__Passage__

Existe-t-il aujourd’hui des éléments qui montrent une tendance favorable pour une meilleure adéquation offre-demande en BFC ?

J.d.L. : « Sans trahir le secret des travaux qui seront révélés le 21 septembre, je peux citer deux exemples assez importants pour la BFC :

- Il y a le projet d’une importante unité de transformation qui est en train de se concrétiser à Chalon-sur-Saône, en Saône-et-Loire, pour un marché de blé dit « améliorant ». Ce qui est significatif, c’est que ce marché avait été un peu délaissé dans notre région, ces dernières années en raison des directives nitrates et des coûts des fertilisants. Si un marché de consommation locale se développe grâce à cette future unité de transformation, cela vaut le coup de s’y intéresser à nouveau.

__Données fournies__
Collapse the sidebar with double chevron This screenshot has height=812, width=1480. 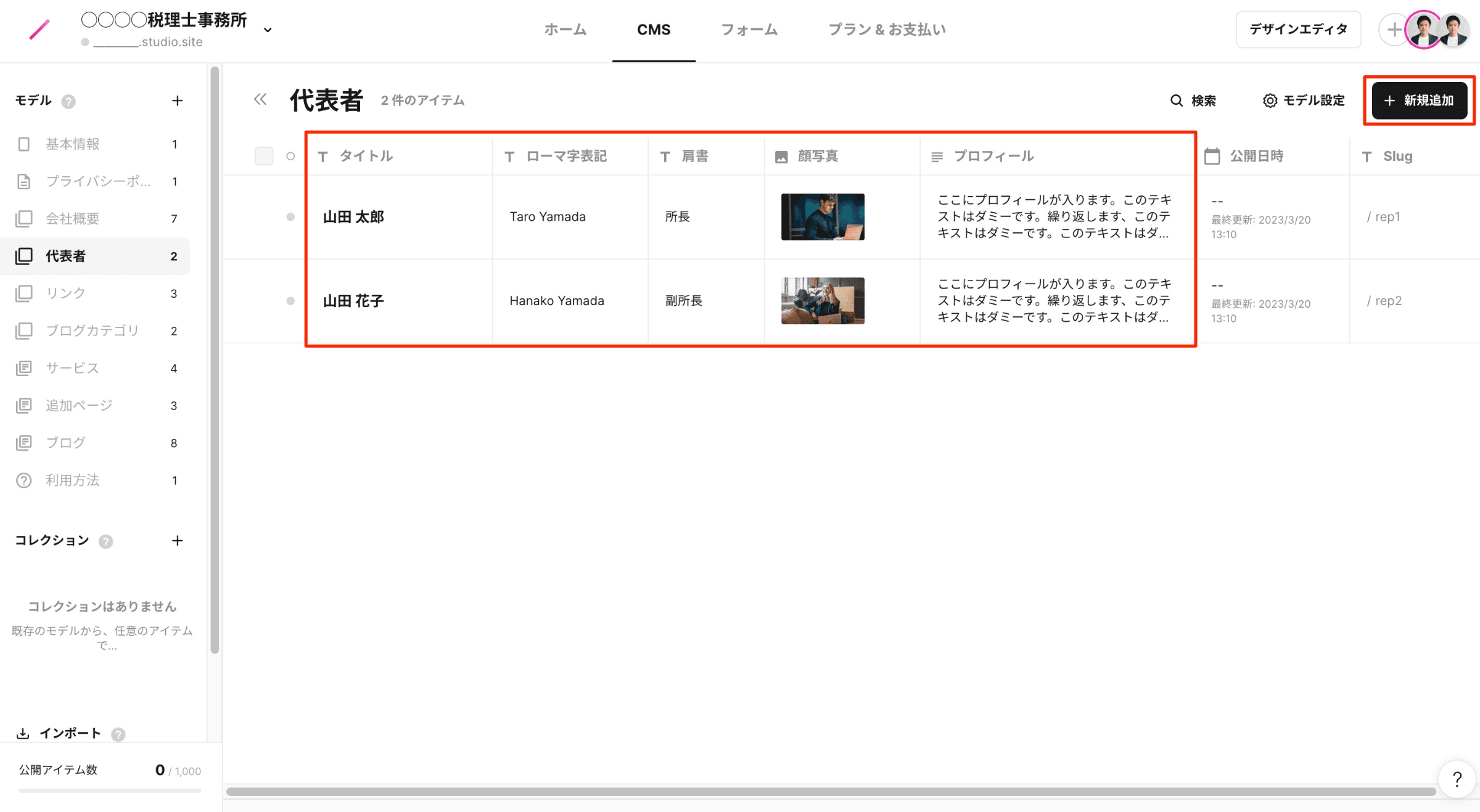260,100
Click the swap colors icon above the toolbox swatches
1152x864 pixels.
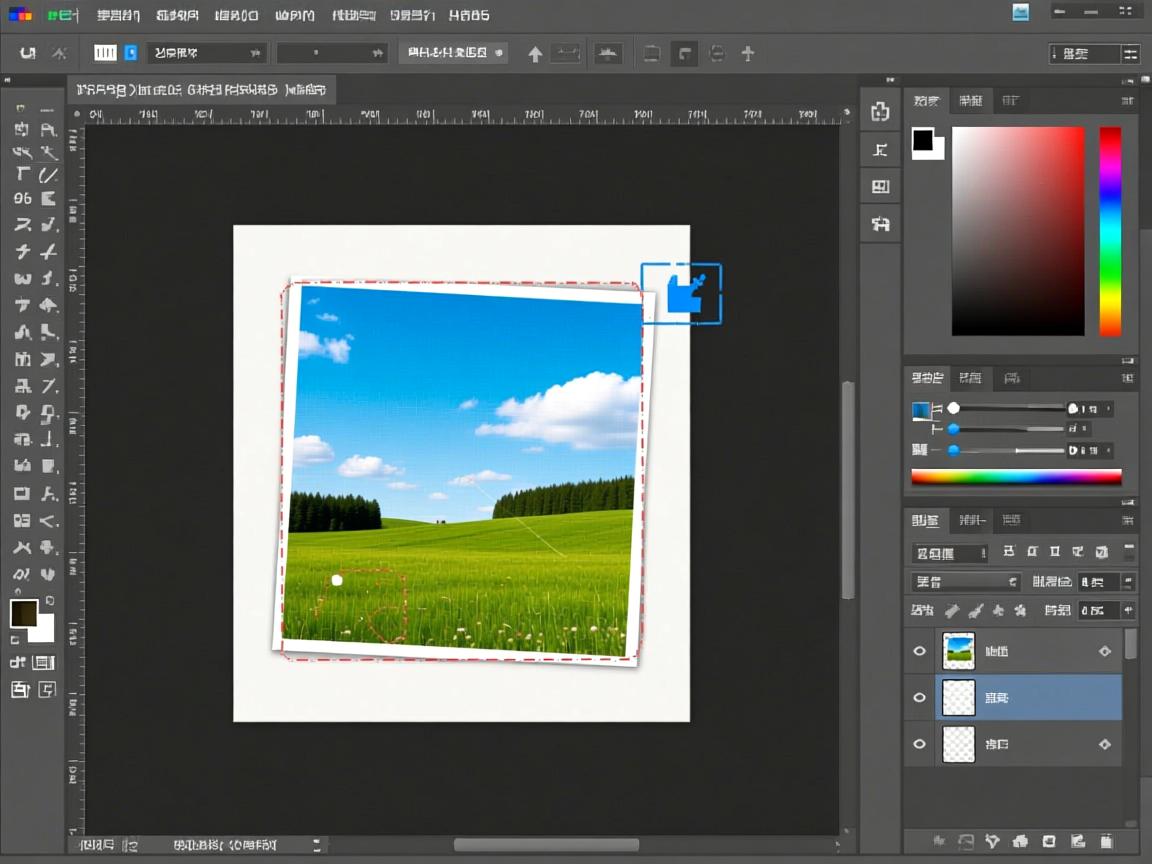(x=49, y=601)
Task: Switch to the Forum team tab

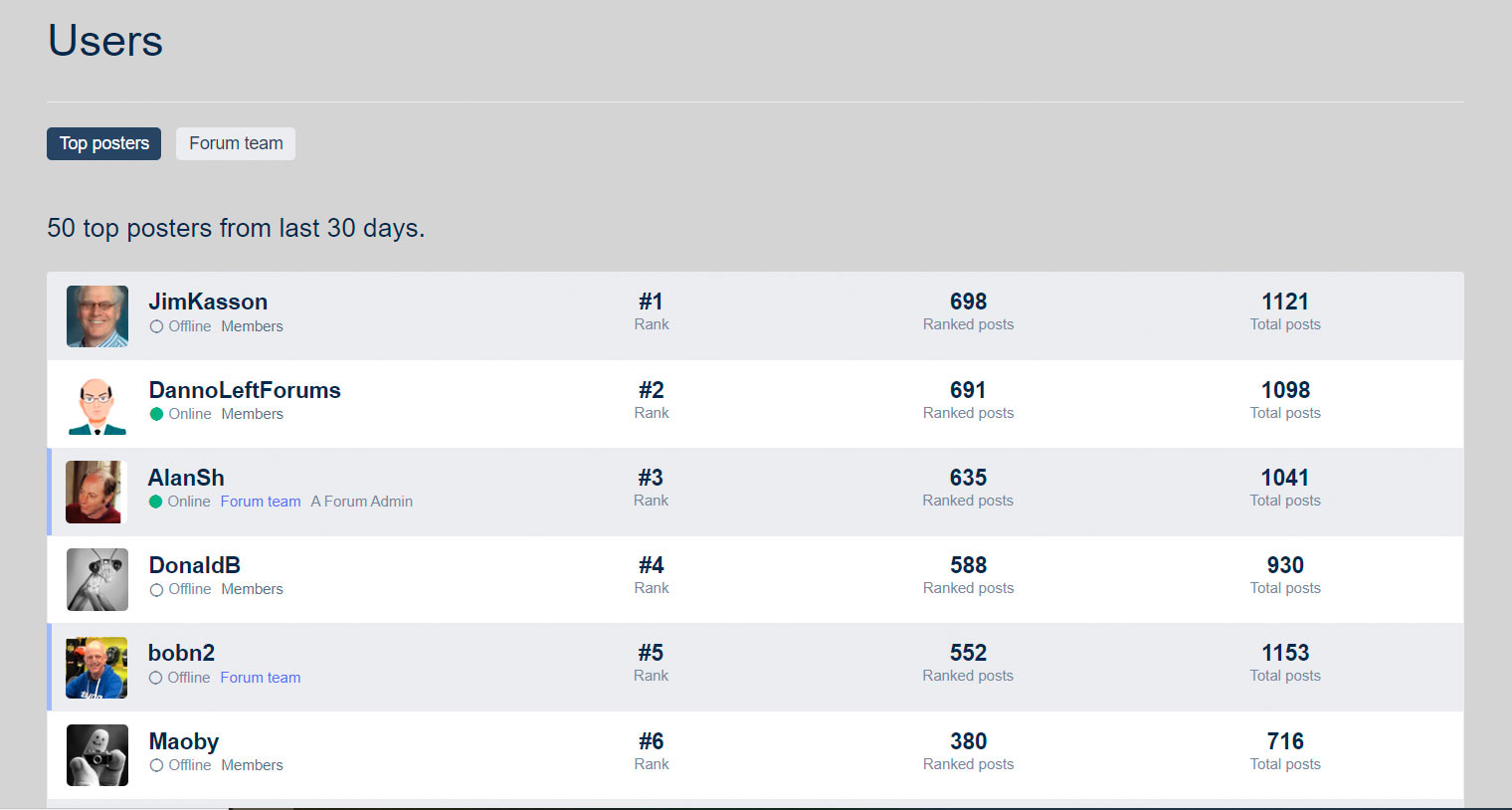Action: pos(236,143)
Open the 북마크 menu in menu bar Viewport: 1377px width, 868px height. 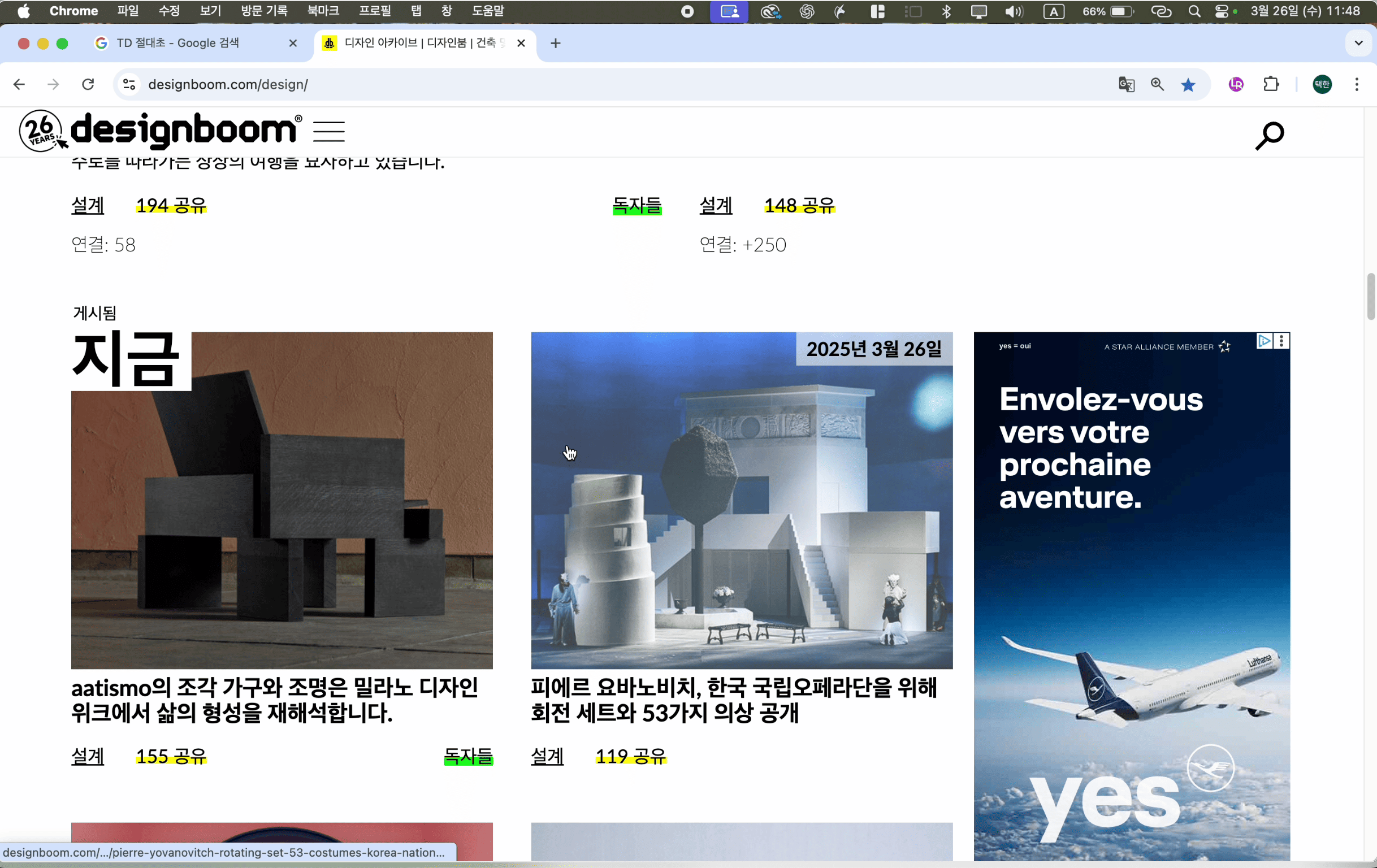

__Liste des tâches__
A. D'après le passage, dans quelle ville se concrétise le projet d'une importante unité de transformation ?
B. Recopiez mot pour mot le passage, en commençant à « Existe-t-il aujourd’hui des » et en terminant à « intéresser à nouveau. ».

__Corrigé des exercices__
A. À Chalon-sur-Saône, en Saône-et-Loire.

B.
Existe-t-il aujourd’hui des éléments qui montrent une tendance favorable pour une meilleure adéquation offre-demande en BFC ?

J.d.L. : « Sans trahir le secret des travaux qui seront révélés le 21 septembre, je peux citer deux exemples assez importants pour la BFC :

- Il y a le projet d’une importante unité de transformation qui est en train de se concrétiser à Chalon-sur-Saône, en Saône-et-Loire, pour un marché de blé dit « améliorant ». Ce qui est significatif, c’est que ce marché avait été un peu délaissé dans notre région, ces dernières années en raison des directives nitrates et des coûts des fertilisants. Si un marché de consommation locale se développe grâce à cette future unité de transformation, cela vaut le coup de s’y intéresser à nouveau.